As positive and activist as my perspective was, please be aware, I knew all along that I really might die soon. In a sense, it was like heading down a big "flume" ride at an amusement park, with no certain control over what was going to happen.  Yet I knew, even if I was going to die, I could still choose to be fully alive during the whole process.

That might seem odd, but think about this: If I’d clenched my teeth and fists, it wouldn’t have helped my cause at all, and might well have taken me out of the fight, mentally.

In a couple of posts here I’ve mentioned that the only question worth asking is, "What can I do that would make any difference?" My hope for each of you is that when a crisis arises in life, you’ll have the presence of mind to fully participate in your care.

Blessings on you and yours.

5 Responses to Marshalling your resources, and a parting thought

  1. Truddle
    | August 8th, 2008 at 7:03 am

    What is it about Cancer that strikes terror in everyone that hears or reads about it?

    Dave I have enjoyed reading your posts this past week, and many points struck home with me, but the one that is at the top of the list for me is “Take care of the caregiver”

    I have walked the caretaker road many times, and have watched as others struggled through this role.

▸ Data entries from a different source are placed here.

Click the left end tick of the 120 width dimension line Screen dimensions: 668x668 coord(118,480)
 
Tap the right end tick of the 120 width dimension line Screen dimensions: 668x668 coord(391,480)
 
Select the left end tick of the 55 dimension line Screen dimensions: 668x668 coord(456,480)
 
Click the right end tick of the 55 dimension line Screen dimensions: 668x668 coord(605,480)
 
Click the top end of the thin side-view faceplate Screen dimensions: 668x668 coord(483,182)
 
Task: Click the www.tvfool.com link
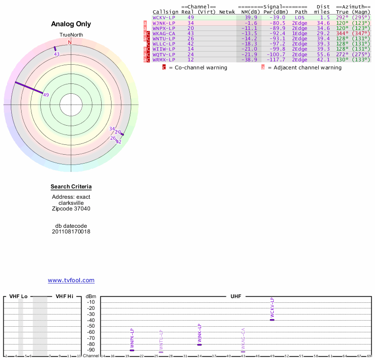click(x=71, y=280)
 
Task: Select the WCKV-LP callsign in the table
click(x=165, y=17)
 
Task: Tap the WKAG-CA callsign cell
click(x=165, y=33)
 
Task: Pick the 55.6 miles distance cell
click(x=323, y=54)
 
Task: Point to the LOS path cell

    From a caretakers perspective my one word of advice for a patient and the main caregiver, would be to talk about the future - have something to look forward to. Set a goal and work towards it. Have a thread to hold onto and don’t let go! That thread may be the only thing that pulls you through that very rough day!

    My very best to you and yours!

  2. Lucy Jo Palladino
    | August 8th, 2008 at 9:09 am

    Terrific series, Dave. Thanks for sharing your experience and wisdom.

  3. e-Patient Dave
    | August 8th, 2008 at 6:27 pm

    Truddle, thank you so much for the reminder of having something to look forward to. The darker days seem so far behind now that I’d not thought of that for a long time.

    But you’re right: while doing everything we could in the present moment, we determinedly focused as well on the future.

    As for “what is it about cancer,” I don’t know about you, but I grew up hearing horror stories of slow painful death. And, ironically, though I was a few months from death (statistically!), I never had a bit of pain. (Well, okay, when I had surgery, the incisions hurt, but the cancer itself never hurt at all.)

    Okay, there’s an exception - when it got in my thigh bone, that hurt. But I never had the kind of gut-wrenching discomfort I’ve heard about.

    It’s my fervent hope that everyone who enters a medical crisis will face it with eyes wide open, fully engaged in their care.

  4. Heather
    | August 9th, 2008 at 6:39 pm

    Dave, I want to thank you for sharing with us. I’ve read each blog entry several times, each time thinking about something else and wanting to respond but not sure how.

    You have given me a lot to think about, both about my life and my new job on the Oncology floor of the hospital.

  5. Christy
    | August 12th, 2008 at 1:41 am

    Hi Dave,
    I have to tell you that I have started to comment and eraced twice before this. I guess because your story gives a lot to think about and really touches home. For me, I can relate to being the caretaker.
    I think as the caretaker it is important to know that it is ok to take a breather. I have been there, dealing with the unknown, and worrying that if I leave the doctor may come in and I will miss “exactly” what they had to say or worse the patient may need help or something may happen to them. It is really vital that the caretaker does go get a cup of coffee, go home and take a shower or a nap or something. In order to take the best care of the patient they need to take care of themselves too.